It’s funny though, because she was looking for people who exercise to tell her about this. She was targeting skinny people because she assumed they must exercise and must know about health stuff, and yet she also believed that she too could be slim not by exercising, but by swallowing a few pills.


My medical school class is surprisingly athletic and healthy. Never before have I been with a group of peers who complained about free pizza and soda. Free pizza and soda!

This worries me a little, in a roundabout way. I worry about their ability to empathize with the every day American, the “common folk,” and also the poor who never had the resources to even think of trying rock climbing or ultimate frisbee, who think they can’t afford anything but pizza and hamburgers and soda. My class seems open minded and empathetic, and over a third of us did a Public Health pre-orientation program to introduce us to our new city and it’s myriad problems.

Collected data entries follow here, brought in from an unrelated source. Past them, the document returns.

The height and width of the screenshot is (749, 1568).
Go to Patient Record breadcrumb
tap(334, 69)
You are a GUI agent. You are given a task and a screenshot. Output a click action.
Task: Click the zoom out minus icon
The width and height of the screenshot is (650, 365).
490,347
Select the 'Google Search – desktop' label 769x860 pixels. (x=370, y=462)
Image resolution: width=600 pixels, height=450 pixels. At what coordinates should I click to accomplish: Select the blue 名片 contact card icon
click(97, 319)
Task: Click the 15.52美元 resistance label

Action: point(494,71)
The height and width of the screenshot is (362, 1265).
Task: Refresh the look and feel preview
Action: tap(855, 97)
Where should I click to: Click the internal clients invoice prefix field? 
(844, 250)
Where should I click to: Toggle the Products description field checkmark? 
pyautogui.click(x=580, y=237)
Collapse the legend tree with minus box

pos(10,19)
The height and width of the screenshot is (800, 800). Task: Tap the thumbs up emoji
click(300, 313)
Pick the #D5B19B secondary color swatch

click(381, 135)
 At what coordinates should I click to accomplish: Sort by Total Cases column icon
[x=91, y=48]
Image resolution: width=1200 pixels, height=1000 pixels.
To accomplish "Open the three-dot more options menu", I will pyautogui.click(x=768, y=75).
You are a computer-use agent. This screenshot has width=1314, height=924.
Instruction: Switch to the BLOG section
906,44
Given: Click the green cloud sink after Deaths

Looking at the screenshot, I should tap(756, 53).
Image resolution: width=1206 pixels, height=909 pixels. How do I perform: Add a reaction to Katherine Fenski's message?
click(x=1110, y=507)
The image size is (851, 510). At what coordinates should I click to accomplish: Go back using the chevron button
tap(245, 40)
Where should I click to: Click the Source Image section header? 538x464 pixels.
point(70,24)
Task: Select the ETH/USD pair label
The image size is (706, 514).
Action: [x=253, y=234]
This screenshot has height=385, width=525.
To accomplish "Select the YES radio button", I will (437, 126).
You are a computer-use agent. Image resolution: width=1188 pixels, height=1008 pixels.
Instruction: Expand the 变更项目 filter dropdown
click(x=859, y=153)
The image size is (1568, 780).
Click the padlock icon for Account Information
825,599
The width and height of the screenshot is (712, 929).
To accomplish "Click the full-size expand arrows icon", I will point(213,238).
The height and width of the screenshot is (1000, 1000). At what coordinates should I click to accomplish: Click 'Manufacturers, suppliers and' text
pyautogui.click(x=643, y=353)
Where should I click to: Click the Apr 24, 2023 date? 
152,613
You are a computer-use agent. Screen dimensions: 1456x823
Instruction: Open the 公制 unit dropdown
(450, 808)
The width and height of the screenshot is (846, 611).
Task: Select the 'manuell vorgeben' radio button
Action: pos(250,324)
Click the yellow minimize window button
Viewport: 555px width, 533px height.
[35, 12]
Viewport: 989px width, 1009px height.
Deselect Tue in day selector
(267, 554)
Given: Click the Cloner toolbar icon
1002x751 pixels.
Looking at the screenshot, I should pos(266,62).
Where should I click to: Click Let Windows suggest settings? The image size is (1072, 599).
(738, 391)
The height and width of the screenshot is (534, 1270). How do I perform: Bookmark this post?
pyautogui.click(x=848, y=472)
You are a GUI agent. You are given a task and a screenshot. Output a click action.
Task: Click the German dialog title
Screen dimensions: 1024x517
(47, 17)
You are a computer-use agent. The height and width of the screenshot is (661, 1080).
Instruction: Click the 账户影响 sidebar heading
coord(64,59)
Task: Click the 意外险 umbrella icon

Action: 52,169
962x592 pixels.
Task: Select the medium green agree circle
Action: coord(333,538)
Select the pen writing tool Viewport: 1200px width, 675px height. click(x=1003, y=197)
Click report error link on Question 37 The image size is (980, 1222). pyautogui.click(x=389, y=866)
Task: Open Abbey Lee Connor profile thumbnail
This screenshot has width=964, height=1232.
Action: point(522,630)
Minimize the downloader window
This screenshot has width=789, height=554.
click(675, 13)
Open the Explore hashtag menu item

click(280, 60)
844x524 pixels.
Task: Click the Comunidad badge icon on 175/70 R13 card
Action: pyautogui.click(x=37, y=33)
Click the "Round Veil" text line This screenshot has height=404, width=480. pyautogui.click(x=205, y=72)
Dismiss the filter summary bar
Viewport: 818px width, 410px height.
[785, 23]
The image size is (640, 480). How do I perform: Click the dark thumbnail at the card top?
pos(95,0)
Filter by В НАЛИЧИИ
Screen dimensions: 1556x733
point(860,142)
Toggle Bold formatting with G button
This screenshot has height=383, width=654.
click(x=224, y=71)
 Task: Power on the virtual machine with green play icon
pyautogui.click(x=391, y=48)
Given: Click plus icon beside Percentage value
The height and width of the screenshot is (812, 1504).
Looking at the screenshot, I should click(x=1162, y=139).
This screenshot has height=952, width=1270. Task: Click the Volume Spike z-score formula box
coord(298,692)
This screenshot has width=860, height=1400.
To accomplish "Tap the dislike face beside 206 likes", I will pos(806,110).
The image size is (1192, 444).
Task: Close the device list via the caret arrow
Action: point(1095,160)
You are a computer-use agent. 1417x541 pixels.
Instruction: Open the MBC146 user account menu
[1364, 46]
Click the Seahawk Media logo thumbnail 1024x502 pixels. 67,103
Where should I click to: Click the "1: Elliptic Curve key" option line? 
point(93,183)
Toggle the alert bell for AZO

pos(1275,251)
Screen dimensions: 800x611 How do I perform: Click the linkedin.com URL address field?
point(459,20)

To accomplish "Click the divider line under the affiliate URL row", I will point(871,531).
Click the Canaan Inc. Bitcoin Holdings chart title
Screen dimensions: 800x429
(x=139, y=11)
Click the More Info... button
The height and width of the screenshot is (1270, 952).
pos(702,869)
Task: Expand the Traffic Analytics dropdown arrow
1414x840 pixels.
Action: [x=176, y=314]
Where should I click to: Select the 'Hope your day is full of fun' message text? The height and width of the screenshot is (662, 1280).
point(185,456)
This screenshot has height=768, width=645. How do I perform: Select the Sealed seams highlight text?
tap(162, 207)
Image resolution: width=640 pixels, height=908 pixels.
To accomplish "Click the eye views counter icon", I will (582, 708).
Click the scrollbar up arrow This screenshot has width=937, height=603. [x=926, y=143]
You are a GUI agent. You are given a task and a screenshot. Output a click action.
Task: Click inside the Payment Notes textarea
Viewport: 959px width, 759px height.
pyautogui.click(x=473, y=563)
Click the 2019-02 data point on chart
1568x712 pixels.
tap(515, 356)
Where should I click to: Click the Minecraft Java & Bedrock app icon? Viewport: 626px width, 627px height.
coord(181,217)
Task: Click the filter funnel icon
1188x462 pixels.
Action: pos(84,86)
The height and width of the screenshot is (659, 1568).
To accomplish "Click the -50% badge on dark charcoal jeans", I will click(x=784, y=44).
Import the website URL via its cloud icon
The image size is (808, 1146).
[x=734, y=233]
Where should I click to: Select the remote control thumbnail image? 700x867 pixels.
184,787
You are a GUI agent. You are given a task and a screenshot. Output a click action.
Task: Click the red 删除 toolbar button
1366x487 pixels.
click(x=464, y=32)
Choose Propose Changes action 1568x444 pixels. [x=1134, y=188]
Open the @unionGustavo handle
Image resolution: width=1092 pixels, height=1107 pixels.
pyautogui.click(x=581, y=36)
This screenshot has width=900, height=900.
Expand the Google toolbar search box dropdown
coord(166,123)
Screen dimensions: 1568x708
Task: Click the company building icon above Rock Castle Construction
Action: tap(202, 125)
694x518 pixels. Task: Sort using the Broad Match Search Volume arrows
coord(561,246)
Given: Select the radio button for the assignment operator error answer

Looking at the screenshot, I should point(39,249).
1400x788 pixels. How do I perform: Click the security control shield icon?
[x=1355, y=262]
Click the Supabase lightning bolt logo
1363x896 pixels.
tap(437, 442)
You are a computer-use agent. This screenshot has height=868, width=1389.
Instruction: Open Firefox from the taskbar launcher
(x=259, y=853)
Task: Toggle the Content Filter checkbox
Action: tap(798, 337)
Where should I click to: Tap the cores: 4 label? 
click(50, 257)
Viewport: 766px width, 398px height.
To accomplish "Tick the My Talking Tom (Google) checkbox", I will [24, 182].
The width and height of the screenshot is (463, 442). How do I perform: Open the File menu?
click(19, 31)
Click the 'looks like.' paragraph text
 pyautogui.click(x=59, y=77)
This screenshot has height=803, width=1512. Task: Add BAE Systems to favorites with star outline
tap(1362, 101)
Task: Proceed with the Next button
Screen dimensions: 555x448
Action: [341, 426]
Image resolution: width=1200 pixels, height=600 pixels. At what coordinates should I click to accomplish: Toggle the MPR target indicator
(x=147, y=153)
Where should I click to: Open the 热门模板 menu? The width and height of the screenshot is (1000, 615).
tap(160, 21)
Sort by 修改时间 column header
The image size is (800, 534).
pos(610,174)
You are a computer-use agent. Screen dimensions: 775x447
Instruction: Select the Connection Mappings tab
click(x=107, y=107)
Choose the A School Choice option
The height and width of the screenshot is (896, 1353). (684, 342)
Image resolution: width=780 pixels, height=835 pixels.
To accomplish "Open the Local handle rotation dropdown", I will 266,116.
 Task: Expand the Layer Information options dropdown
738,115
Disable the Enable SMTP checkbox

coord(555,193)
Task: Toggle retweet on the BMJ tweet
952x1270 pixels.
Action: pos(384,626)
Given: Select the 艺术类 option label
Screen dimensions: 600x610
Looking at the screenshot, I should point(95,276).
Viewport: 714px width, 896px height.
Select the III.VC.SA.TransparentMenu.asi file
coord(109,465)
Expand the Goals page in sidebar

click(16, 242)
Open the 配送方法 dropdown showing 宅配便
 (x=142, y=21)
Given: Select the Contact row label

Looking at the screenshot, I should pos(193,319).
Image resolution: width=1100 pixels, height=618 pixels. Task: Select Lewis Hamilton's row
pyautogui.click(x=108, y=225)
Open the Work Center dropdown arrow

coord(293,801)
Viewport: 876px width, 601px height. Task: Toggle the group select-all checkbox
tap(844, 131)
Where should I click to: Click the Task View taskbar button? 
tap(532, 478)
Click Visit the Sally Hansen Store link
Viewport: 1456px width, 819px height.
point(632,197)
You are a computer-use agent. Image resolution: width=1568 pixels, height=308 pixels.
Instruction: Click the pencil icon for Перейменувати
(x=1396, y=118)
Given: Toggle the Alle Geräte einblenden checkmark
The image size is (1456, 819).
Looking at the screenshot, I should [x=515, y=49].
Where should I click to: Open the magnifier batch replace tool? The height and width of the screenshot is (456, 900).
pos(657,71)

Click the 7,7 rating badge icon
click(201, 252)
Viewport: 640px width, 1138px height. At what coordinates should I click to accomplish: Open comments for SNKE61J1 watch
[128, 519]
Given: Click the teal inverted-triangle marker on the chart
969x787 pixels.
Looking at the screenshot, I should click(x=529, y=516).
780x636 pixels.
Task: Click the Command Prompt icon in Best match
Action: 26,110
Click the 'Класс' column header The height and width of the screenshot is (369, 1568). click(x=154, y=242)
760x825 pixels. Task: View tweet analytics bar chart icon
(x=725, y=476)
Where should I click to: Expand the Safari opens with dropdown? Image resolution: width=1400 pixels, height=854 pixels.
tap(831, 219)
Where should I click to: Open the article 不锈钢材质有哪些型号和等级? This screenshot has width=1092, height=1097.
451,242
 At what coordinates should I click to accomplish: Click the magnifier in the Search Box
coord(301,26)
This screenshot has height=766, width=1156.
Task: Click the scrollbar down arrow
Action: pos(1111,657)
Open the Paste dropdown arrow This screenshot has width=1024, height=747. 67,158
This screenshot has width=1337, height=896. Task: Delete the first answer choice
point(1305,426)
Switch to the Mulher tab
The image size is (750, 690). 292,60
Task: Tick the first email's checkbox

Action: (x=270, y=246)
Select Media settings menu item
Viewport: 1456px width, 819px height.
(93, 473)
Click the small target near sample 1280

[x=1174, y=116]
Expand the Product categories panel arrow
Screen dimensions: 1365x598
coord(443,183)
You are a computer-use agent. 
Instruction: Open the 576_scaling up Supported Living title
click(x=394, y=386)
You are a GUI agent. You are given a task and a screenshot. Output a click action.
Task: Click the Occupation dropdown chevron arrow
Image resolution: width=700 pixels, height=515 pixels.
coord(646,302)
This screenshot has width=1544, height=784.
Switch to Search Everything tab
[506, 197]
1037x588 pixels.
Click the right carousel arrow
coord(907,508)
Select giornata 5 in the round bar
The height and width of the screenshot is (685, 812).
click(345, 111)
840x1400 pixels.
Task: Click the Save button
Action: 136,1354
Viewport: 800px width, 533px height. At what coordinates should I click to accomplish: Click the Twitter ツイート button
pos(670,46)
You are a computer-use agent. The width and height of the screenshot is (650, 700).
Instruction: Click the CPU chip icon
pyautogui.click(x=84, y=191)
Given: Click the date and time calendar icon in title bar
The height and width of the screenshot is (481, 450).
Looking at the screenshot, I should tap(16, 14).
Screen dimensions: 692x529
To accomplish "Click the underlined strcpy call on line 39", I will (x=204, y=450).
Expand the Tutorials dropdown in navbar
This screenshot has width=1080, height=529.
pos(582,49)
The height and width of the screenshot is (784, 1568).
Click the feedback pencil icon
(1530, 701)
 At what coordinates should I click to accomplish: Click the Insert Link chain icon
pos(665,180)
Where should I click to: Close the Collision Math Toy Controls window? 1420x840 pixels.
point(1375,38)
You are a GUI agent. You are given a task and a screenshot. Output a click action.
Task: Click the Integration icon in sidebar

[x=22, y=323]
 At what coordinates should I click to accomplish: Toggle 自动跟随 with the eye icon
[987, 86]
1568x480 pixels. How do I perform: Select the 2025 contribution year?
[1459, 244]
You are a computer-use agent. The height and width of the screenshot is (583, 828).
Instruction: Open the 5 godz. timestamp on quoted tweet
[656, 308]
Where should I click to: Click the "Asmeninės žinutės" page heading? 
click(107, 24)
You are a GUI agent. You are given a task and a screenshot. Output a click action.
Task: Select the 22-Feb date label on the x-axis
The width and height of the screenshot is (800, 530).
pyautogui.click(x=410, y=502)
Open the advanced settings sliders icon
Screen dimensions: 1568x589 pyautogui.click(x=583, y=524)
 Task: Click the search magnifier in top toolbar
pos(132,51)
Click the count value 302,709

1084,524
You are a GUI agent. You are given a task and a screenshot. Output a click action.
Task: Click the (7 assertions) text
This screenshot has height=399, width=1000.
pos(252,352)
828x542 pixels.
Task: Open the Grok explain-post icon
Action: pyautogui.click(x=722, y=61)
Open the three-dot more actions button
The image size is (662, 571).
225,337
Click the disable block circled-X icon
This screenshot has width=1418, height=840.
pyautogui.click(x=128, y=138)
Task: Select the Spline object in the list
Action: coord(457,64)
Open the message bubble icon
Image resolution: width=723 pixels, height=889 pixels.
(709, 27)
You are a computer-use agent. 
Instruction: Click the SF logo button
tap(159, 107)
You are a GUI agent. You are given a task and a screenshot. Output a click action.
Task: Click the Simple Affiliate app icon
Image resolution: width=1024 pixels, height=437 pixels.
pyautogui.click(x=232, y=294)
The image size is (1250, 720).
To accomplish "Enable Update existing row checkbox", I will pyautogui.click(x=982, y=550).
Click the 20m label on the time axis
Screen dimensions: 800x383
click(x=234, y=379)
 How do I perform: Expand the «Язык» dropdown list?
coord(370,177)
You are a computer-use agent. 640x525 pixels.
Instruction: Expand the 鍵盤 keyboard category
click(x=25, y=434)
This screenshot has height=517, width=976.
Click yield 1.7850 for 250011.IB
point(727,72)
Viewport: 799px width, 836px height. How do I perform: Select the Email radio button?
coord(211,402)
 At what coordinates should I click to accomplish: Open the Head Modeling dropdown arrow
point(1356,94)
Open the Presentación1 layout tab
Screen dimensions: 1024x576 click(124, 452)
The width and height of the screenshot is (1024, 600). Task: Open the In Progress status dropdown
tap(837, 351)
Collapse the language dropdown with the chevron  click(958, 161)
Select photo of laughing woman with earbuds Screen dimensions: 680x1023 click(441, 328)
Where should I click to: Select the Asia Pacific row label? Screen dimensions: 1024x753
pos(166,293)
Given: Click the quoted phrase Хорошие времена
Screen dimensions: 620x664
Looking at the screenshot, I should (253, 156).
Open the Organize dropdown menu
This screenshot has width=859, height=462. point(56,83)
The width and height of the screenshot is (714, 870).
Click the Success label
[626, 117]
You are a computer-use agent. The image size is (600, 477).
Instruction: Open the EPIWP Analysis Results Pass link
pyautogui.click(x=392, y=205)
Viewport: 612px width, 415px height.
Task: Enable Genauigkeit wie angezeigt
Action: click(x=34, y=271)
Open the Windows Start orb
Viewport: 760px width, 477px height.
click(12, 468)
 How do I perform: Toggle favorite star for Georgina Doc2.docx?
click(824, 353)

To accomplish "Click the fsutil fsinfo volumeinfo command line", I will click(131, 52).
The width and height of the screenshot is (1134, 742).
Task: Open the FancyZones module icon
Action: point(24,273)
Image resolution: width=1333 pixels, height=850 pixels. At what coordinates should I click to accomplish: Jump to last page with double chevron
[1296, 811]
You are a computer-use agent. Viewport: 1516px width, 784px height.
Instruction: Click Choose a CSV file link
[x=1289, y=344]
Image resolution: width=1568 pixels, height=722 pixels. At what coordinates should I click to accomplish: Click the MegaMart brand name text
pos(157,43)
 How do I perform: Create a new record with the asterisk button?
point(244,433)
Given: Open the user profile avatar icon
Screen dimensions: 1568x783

Still. I worry. The obesity/diabetes/high blood pressure/etc problem is, well, it’s a serious one, but there’s a huge gap between the way doctors see it, and the way the people with “the problem” see it. It’s a health issue, but I’m not sure tackling it as a health issue is the way to go. It’s also a psychology issue. A socio-economic and cultural issue. A government subsidized crops issue. A society drenched in consumerism issue (try this diet! No, this one! Buy my book! Buy my supplements!). The one approach I have seen that I think could really work is the Health At Every Size movement (not to be confused with the Fat Acceptance movement; they share some roots and the cultures mix a bit, but they are not one and the same), but it’s not marketable. It’s not flashy and it doesn’t promise to “fix” your body; all it claims is that it can help you be healthy, and maybe that will mean losing weight and maybe it won’t.

So as idealistic and hopeful as my class is, I worry that when the time comes, we all will fall victim to the culture at large, and despite our intentions to be a positive force, we will simply become a new part of the problem. Unable to connect with our patients who don’t understand that juice is not healthy,  and who take elevators when they need to go up one floor. Unable to connect with the patients who don’t have time to cook because they’re holding too many jobs and they can’t afford the ingredients anyway, or the patients who actually are eating right and exercising but have a disorder that’s causing the weight gain.

I worry that we will become the doctors who just  say, “You need to eat right and exercise,” as I did to that girl in Walgreens. It doesn’t matter how true something is if it doesn’t work. I hope at least that none of us will be the doctors who actively alienate their patients, who treat the overweight ones with contempt and ridicule. Shame is not a positive changing force for the majority of people.